I'm using a Single Node machine with g5-2x-large to fine tune a LLaMa-2 model. My Come Notebook runs very smoothly on Google Col but when I try to run it on `Databricks`, it throws me the exact error given below:

RuntimeError: Expected to mark a variable ready only once. This error is caused by one of the following reasons: 1) Use of a module parameter outside the `forward` function.
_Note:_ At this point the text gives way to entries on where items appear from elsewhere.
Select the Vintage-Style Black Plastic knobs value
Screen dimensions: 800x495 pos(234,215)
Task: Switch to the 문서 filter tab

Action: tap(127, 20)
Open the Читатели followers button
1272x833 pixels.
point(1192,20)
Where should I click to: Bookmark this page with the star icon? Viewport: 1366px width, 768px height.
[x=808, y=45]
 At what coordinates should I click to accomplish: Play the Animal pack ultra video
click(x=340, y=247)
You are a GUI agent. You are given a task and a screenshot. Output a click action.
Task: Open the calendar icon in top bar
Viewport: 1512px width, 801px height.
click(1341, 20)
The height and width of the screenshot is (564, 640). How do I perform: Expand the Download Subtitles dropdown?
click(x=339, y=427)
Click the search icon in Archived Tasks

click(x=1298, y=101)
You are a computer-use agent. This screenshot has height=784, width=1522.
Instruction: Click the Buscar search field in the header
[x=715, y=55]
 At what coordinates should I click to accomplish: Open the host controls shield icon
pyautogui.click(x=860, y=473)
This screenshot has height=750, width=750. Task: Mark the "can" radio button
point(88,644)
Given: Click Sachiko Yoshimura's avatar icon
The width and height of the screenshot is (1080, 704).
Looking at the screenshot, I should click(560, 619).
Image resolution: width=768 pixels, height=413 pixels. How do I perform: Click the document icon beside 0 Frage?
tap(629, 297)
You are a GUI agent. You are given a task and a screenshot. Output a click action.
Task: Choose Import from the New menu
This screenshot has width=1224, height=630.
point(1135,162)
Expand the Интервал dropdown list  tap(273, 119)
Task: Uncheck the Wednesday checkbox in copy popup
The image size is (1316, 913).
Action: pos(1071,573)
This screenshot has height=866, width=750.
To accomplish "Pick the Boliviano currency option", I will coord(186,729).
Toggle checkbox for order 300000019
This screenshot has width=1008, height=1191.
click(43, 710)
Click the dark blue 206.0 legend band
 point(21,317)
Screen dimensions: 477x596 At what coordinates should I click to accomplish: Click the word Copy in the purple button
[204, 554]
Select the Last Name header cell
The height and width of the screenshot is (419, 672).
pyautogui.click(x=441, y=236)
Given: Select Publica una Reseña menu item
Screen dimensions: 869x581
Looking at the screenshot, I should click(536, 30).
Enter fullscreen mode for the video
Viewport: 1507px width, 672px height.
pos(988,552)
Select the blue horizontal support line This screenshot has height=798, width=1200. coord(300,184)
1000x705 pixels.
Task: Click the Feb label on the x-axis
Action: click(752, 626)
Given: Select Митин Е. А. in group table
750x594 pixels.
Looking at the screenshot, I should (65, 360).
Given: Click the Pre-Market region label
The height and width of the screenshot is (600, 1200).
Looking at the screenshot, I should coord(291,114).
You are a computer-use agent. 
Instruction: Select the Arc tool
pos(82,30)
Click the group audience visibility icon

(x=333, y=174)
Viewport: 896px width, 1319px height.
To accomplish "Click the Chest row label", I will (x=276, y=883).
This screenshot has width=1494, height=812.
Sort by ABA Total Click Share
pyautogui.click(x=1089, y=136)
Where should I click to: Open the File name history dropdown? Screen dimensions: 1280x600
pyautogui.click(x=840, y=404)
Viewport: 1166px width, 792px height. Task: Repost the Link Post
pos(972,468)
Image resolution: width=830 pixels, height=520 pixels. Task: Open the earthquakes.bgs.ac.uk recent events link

Please make sure model parameters are not shared across multiple concurrent forward-backward passes. or try to use _set_static_graph() as a workaround if this module graph does not change during training loop.2) Reused parameters in multiple reentrant backward passes. For example, if you use multiple `checkpoint` functions to wrap the same part of your model, it would result in the same set of parameters been used by different reentrant backward passes multiple times, and hence marking a variable ready multiple times. DDP does not support such use cases in default. You can try to use _set_static_graph() as a workaround if your module graph does not change over iterations.
Parameter at index 191 has been marked as ready twice. This means that multiple auto-grad engine hooks have fired for this particular parameter during this iteration. You can set the environment variable TORCH_DISTRIBUTED_DEBUG to either INFO or DETAIL to print parameter names for further debugging.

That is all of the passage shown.